4.2 Lei de Diretrizes e Bases da Educação (LDB – Lei nº 9.394/96)

O artigo 33 da LDB define que:

  • o Ensino Religioso é parte da formação básica
  • sua matrícula é facultativa
  • deve respeitar a diversidade cultural religiosa

Na Educação Infantil, sua presença ocorre de forma transversal, integrada às práticas pedagógicas.


4.3 O debate sobre modelos de Ensino Religioso

Três modelos principais podem ser identificados:

  1. Confessional – vinculado a uma tradição específica
  2. Interconfessional – diálogo entre tradições
  3. Não confessional – baseado no estudo do fenômeno religioso

Autores como Sérgio Junqueira e João Décio Passos defendem o modelo não confessional como o mais adequado ao contexto brasileiro.

Avaliação crítica:
O modelo confessional, quando aplicado em contextos públicos, tende a violar o princípio da neutralidade estatal, enquanto o modelo não confessional favorece a inclusão e o pensamento crítico.


5. Fundamentos Éticos: Limites e Responsabilidades

5.1 Liberdade de consciência e respeito à família

A ética educacional exige o reconhecimento de que a criança está inserida em um contexto familiar e cultural específico. Portanto, o ensino deve:

  • respeitar crenças familiares
  • garantir o direito à não crença
  • evitar qualquer forma de imposição

5.2 A crítica à doutrinação

A imposição de crenças na infância levanta sérias questões éticas. O educador Paulo Freire argumenta que a educação deve promover autonomia e consciência crítica.

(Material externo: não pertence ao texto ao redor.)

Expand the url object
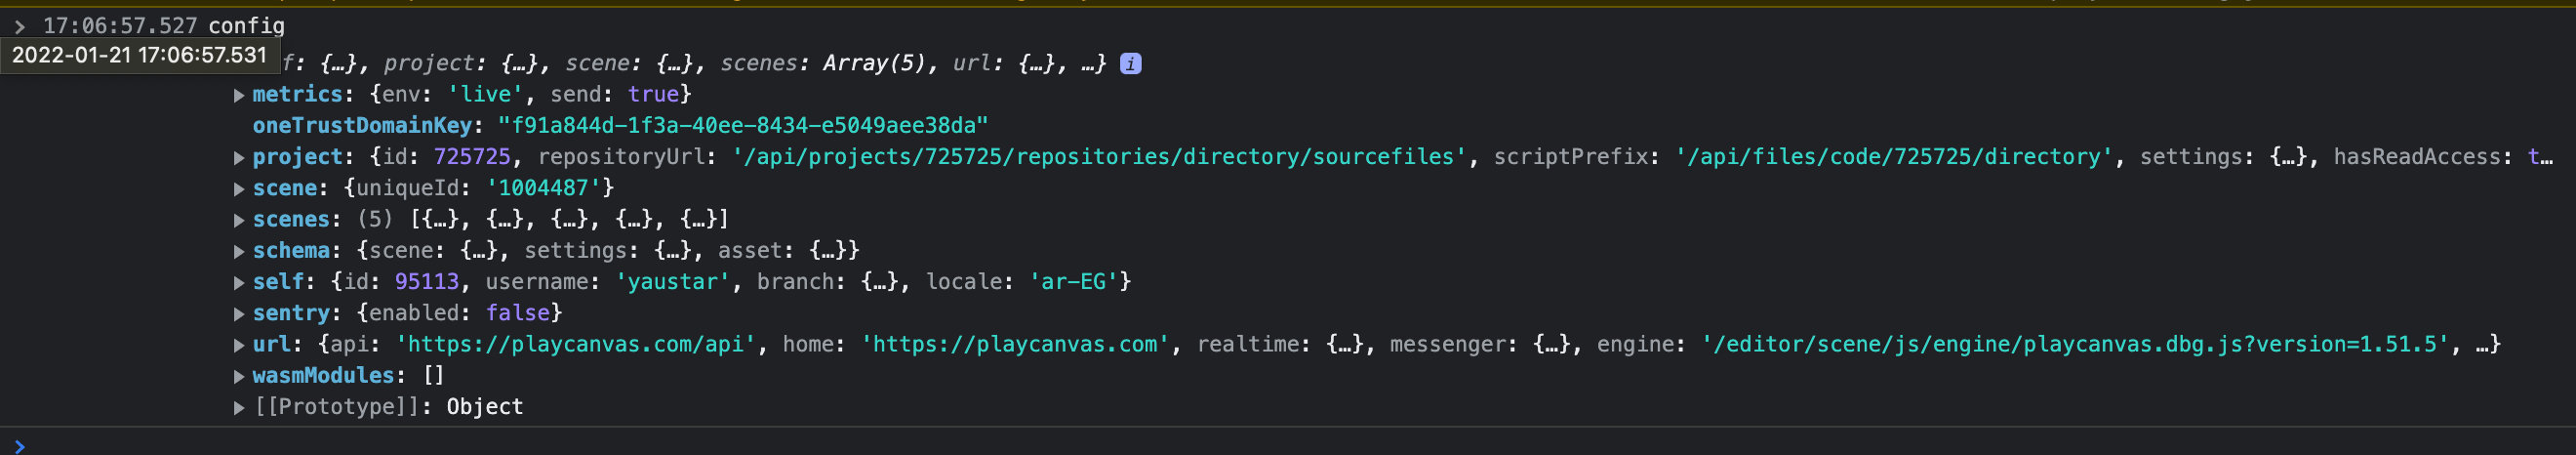pyautogui.click(x=239, y=345)
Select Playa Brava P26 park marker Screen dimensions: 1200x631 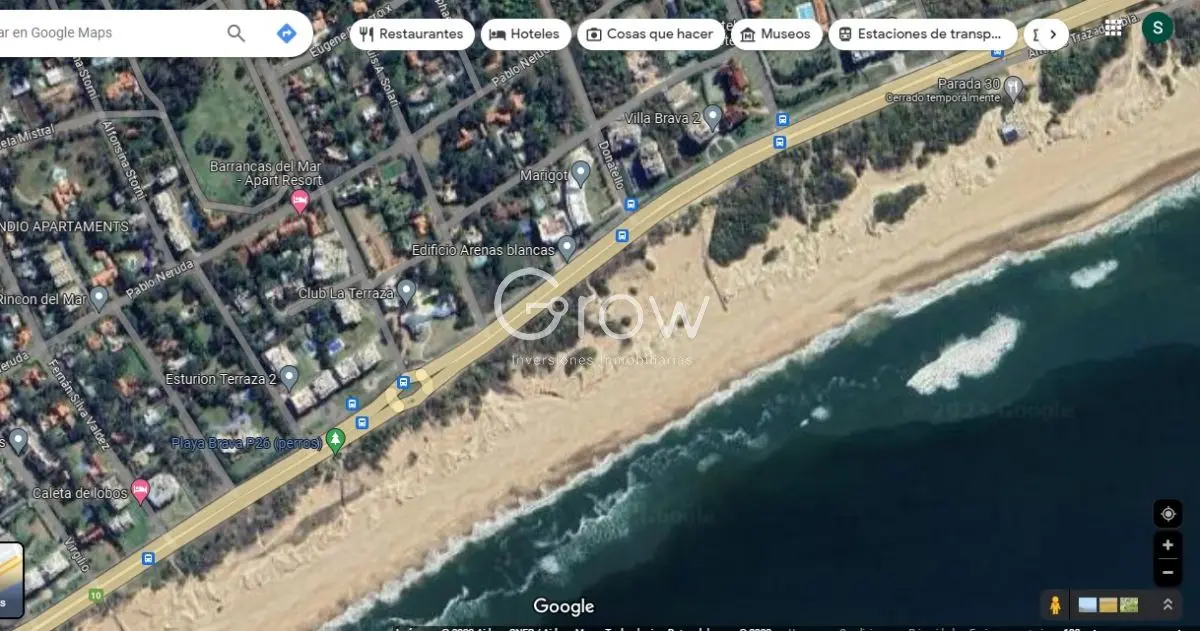tap(337, 441)
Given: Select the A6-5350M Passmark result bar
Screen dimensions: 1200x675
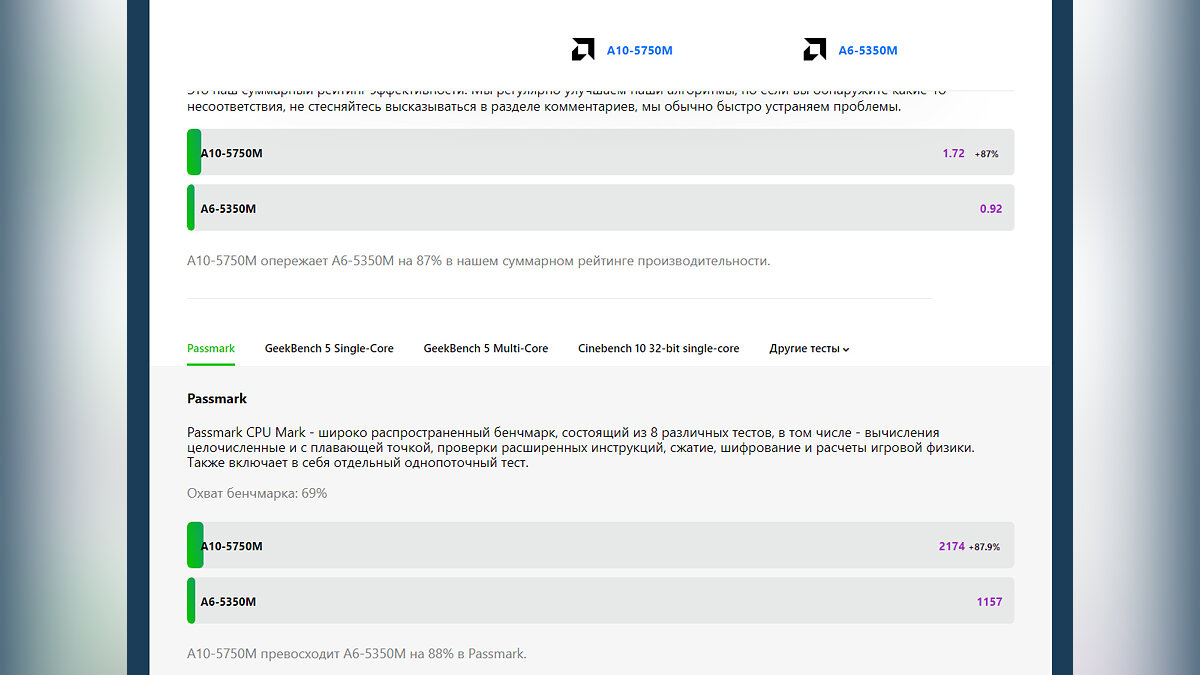Looking at the screenshot, I should 600,601.
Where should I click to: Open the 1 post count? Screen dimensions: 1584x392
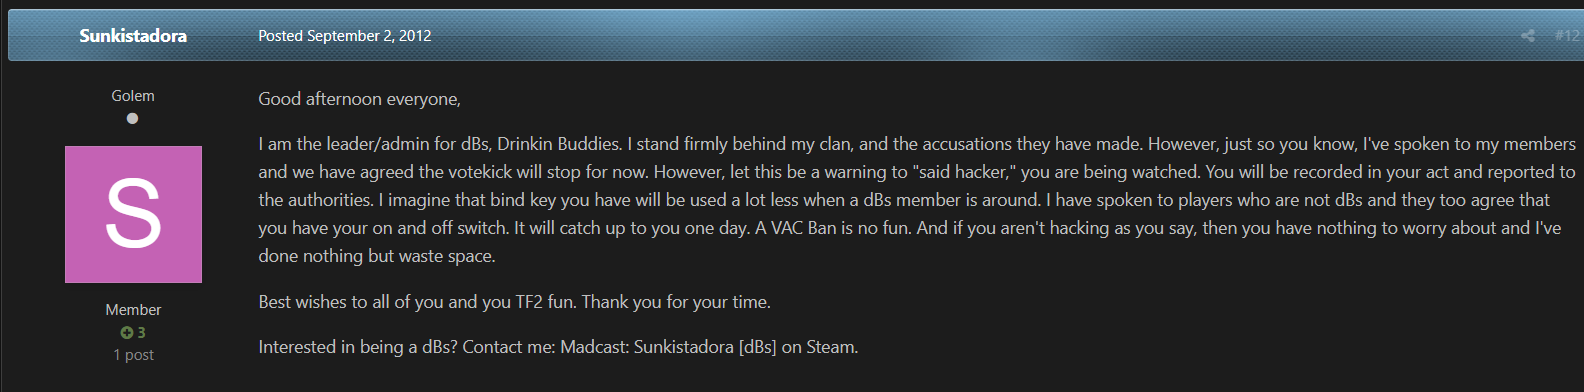pos(133,354)
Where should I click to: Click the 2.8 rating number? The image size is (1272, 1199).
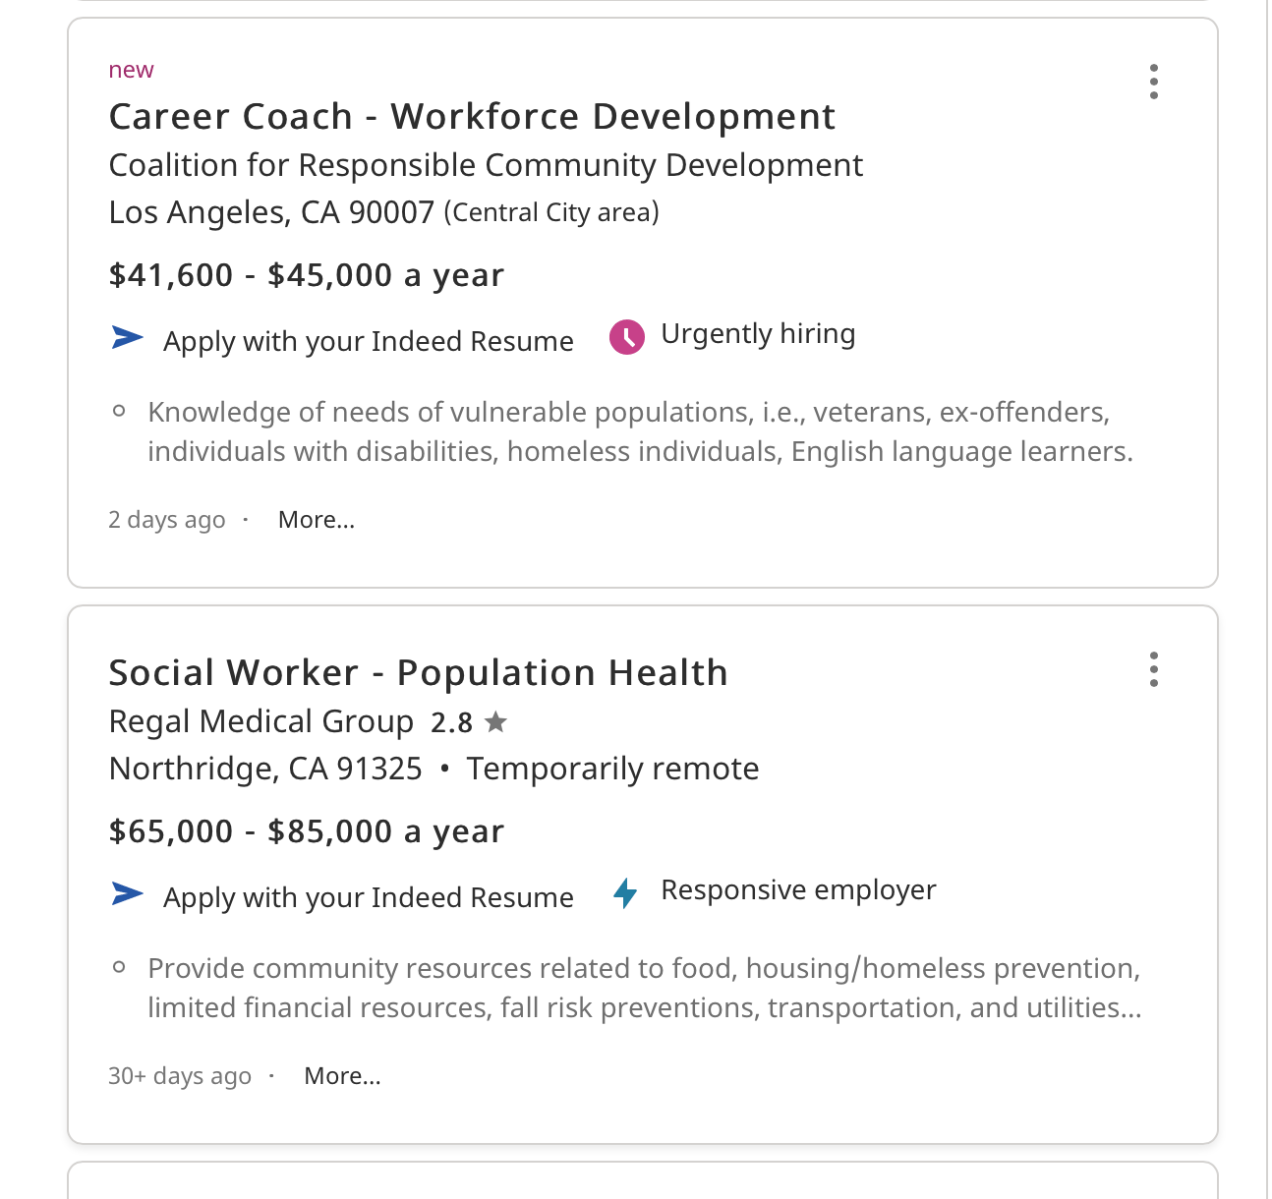451,722
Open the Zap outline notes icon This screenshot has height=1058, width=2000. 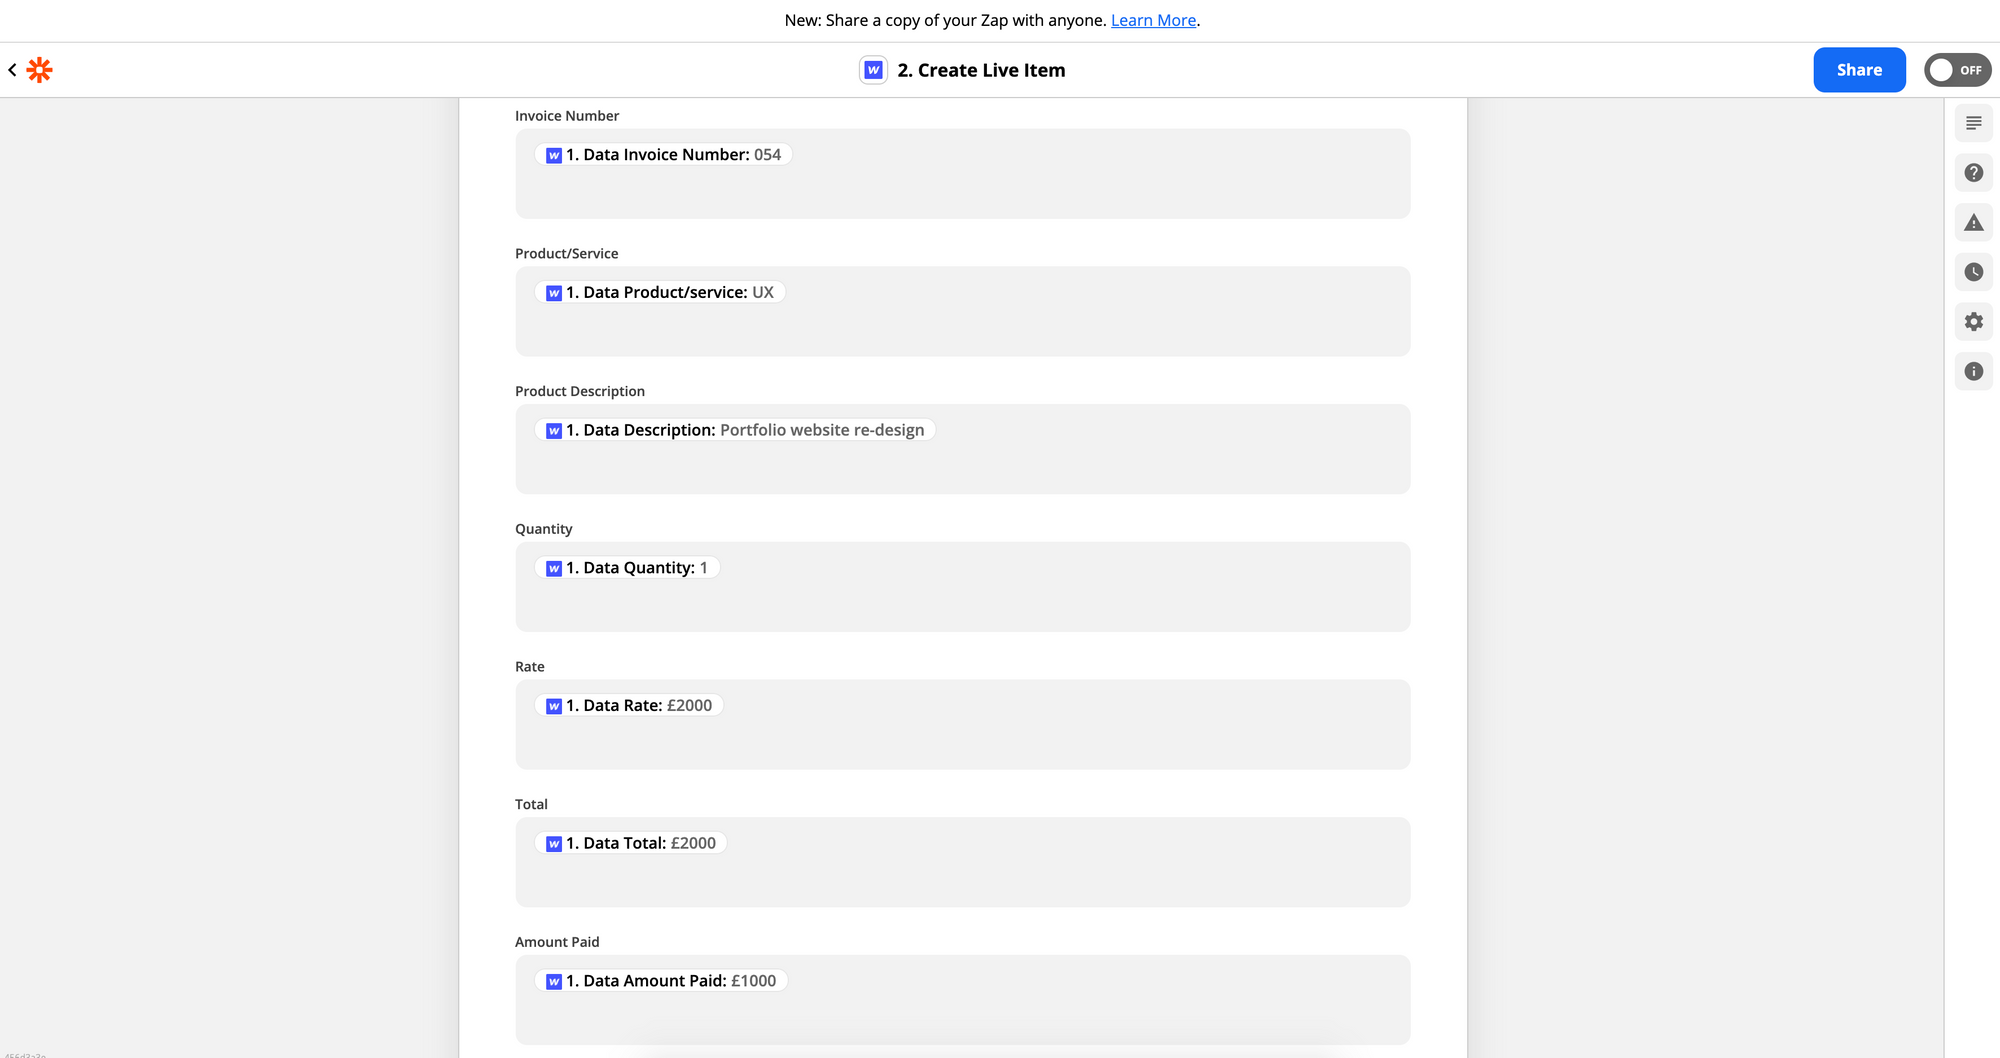click(1973, 123)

Nesse sentido, a doutrinação:

  • limita a liberdade de pensamento
  • compromete o desenvolvimento crítico
  • contraria os princípios democráticos

5.3 Educação para a paz e o diálogo

Um Ensino Religioso eticamente orientado deve contribuir para:

  • o diálogo inter-religioso
  • a convivência pacífica
  • a cultura de paz

Organismos internacionais como a UNESCO reforçam a importância da educação para a tolerância e a cidadania global.


6. Desafios Contemporâneos

Apesar dos avanços teóricos e legais, persistem desafios significativos:

  • formação insuficiente de professores
  • confusão entre ensino religioso e catequese
  • pressões culturais e religiosas locais
  • ausência de materiais didáticos adequados

Análise crítica aprofundada:
Esses desafios revelam uma tensão estrutural entre tradição e modernidade. Em muitos contextos, a escola torna-se espaço de disputa simbólica entre diferentes visões de mundo, o que exige do educador uma postura crítica e fundamentada.


7. Diretrizes Práticas para Educadores

Para uma atuação coerente com os princípios apresentados, recomenda-se:

  • priorizar valores universais em vez de doutrinas específicas
  • utilizar metodologias lúdicas e participativas
  • promover o respeito à diversidade religiosa
  • evitar qualquer forma de proselitismo
  • estimular o diálogo e a escuta ativa

Além disso, é fundamental investir na formação continuada dos docentes, especialmente em conteúdos das Ciências da Religião.


8. Considerações Finais

O Ensino Religioso na Educação Infantil, quando fundamentado em bases pedagógicas sólidas, respaldo legal e responsabilidade ética, pode contribuir significativamente para a formação integral da criança.

Entretanto, sua legitimidade depende de uma mudança de paradigma: deixar de ser um espaço de transmissão de crenças e tornar-se um campo de formação para:

  • o pensamento crítico
  • a convivência com a diversidade
  • a construção de sentido

Síntese teórica:
À luz das Ciências da Religião e da filosofia da educação, o Ensino Religioso deve ser compreendido como um instrumento de humanização — não de imposição, mas de compreensão; não de exclusão, mas de diálogo.


Referências

  • BRASIL. Constituição da República Federativa do Brasil de 1988.
  • BRASIL. Lei de Diretrizes e Bases da Educação Nacional (Lei nº 9.394/96).
  • Mircea Eliade. O Sagrado e o Profano.
  • Paulo Freire. Pedagogia da Autonomia.
  • Howard Gardner. Estruturas da Mente.
  • Sérgio Junqueira. Ensino Religioso no Brasil.
  • João Décio Passos. Ensino Religioso: construção de uma proposta.
  • Jean Piaget. A formação do símbolo na criança.
  • Lev Vygotsky. A formação social da mente.